2003-01-01 19:31:58

by Larry McVoy

[permalink] [raw]
Subject: Raw data from dedicated kernel bug database

What are the chances that the raw data from the kernel bugdb could be
made available? I bet Bradford wants it and I know I want. We are
working on an integrated bugdb for BitKeeper and it would be cool if
we could track the real db at osdl.

The advantage of having the data available is that for the BK kernel
users we could give them access to the bugdb while they are doing
checkins so that the developers link the changes to the bugs as they
do the fixes, which is a good time to do it.

To calm any fears that we are trying to take over the bugdb, we're not.
We just want to track it. Any changes made in a BK bugdb are trivially
exportable to an external format and if the need arises we'll work with
IBM/OSDL to make that happen. In fact, we can automate it.


Getting back to the data, the ideal raw data format for us would be

for bug in `cat list-o-bugs`
do for field in `cat list-o-fields`
do extract $field from $bug into $bug.$field
set-timestamp \
of $bug.$field \
to date that $bugd.$field was created/updated
done
done

I'm not sure if the fields are all self-contained. For example, the updates
are done by someone, is that someone part of the data or is it "metadata".
What about state transitions (open -> closed)?

The other alternative is to make the whole infrastructure available as
tarball, the mysql db et al, so that someone could slurp that down and
poke at it locally.

Any chance of this? I'd much appreciate it.
--
---
Larry McVoy lm at bitmover.com http://www.bitmover.com/lm


2003-01-01 19:58:48

by John Bradford

[permalink] [raw]
Subject: Re: Raw data from dedicated kernel bug database

> What are the chances that the raw data from the kernel bugdb could be
> made available? I bet Bradford wants it and I know I want.
^^^^^^^^

I do have a first name, you know :-).

It would be nice to have some more bugs listed in my new database - at
the moment there is only one, but I was reluctant to spend time
manually filling it, when that time could be better spent improving
the system itself.

Importing the existing data in to my database isn't going to
automatically give you all of the advantages of it, because it's
ability to search via config options, and track version information
obviously relies on that information being present, but it would be
simple enough for someone, (me, if nobody else is interested), to add
it one the database is populated.

I'm working on adding more features at the moment, but if you've got
feedback, (positive or negative), please let me hear it - traffic to
it has been pretty high, but I'm not getting much mail about it.

Personally, I think the ability to upload your .config file, and have
it say, "OK, the following bugs are known to be triggered by those
options", and to have a colour-coded table of
working/broken/untested/can't test kernel versions for each bug could
potentially save us all loads of work, but if you disagree, just let
me know.

> To calm any fears that we are trying to take over the bugdb, we're not.
> We just want to track it. Any changes made in a BK bugdb are trivially
> exportable to an external format and if the need arises we'll work with
> IBM/OSDL to make that happen. In fact, we can automate it.

Let me know if I can add some kind of export function to my DB that
will help BK users, Larry^WMcVoy, and I'll consider it.

John.

▶ [Directives]
1) In the kernel bug database thread, list the statuses that John Bradford proposes for the color-coded table of kernel versions for each bug.
2) Pick up the kernel bug database thread where it stops and keep writing.

▶ [Information provided]
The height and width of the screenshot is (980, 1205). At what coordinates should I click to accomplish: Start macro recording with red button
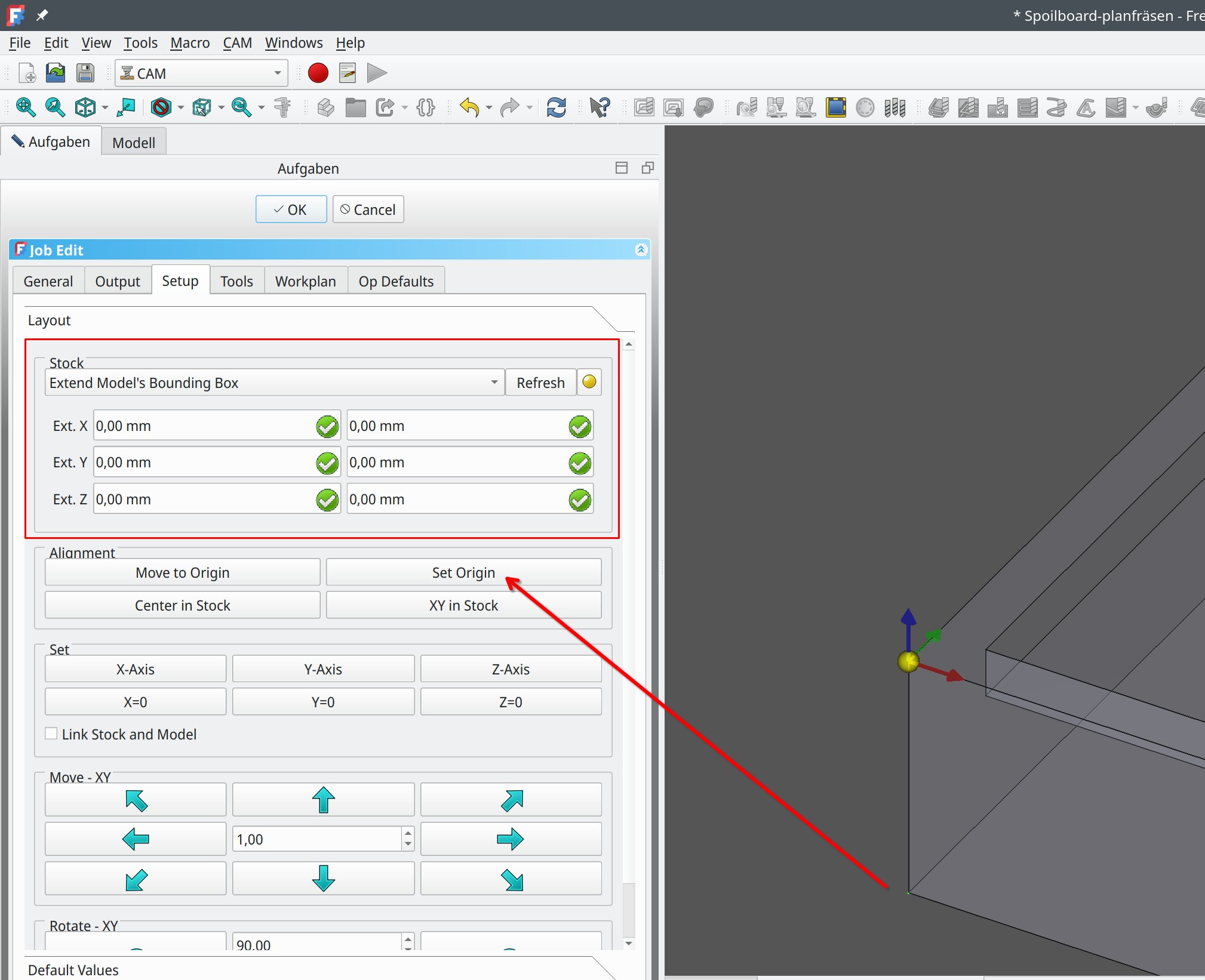(318, 73)
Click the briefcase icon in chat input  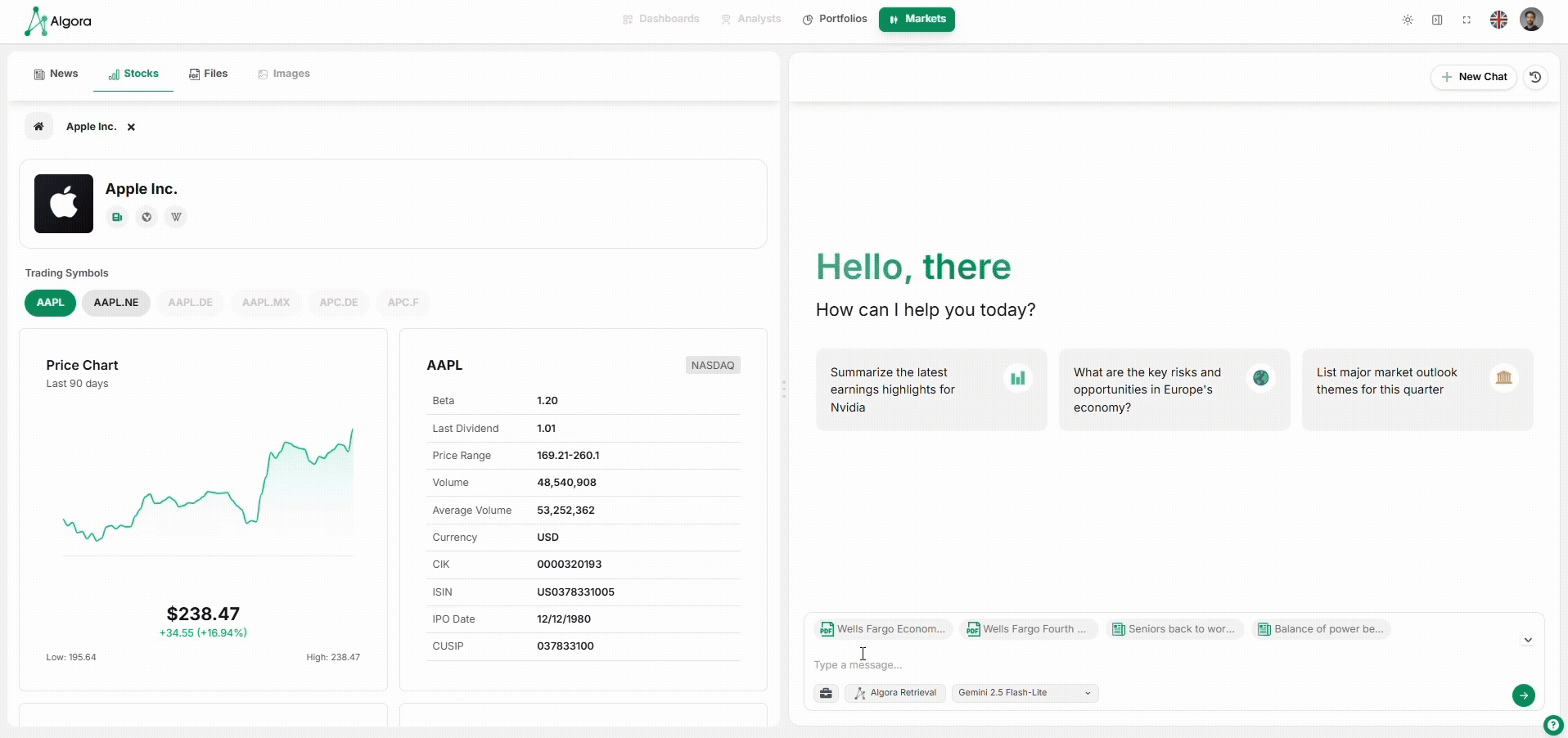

▶ [Answer list]
1) working, broken, untested, can't test

2)
2003-01-01 21:22:37

by Martin J. Bligh

[permalink] [raw]
Subject: Re: Raw data from dedicated kernel bug database

> What are the chances that the raw data from the kernel bugdb could be
> made available? I bet Bradford wants it and I know I want. We are
> working on an integrated bugdb for BitKeeper and it would be cool if
> we could track the real db at osdl.
>
> The advantage of having the data available is that for the BK kernel
> users we could give them access to the bugdb while they are doing
> checkins so that the developers link the changes to the bugs as they
> do the fixes, which is a good time to do it.
>
> To calm any fears that we are trying to take over the bugdb, we're not.
> We just want to track it. Any changes made in a BK bugdb are trivially
> exportable to an external format and if the need arises we'll work with
> IBM/OSDL to make that happen. In fact, we can automate it.

This needs some more thought about how this would work, and exactly what
we'd achieve by doing it. I think this is only going to work if it's a
2-way link, fully automated - I'm not keen on creating a situation
with two disjoint sets of data. Having access to bug data at checkin
time sounds useful to me, but not if that data doesn't get fed back up
to the main database.

Fully automated links would have to be done very carefully to avoid
screwing things up - having a agent going wild logging stuff at high
rates doesn't sound fun to me. If you only needed to edit some seperate
BK field we added to the database for a reference, that would seem at
first thought to be a lot easier and safer.

I'm not sure how other people feel about exporting stuff into bitkeeper
type-licensed products ... if the non-BK people like Alan and Andrew, and
the other people who've done lots of the work in the DB like Dave and
Randy,
and the OSDL are OK with it, then I'd be willing to help. If they object,
then probably not. Personally, I'm not opposed to using non-free software,
but I find the fact that BK licensing changed after it had been adopted
extremely unsettling ... the merge / diff-viewer tool looks cool though ;-)

M.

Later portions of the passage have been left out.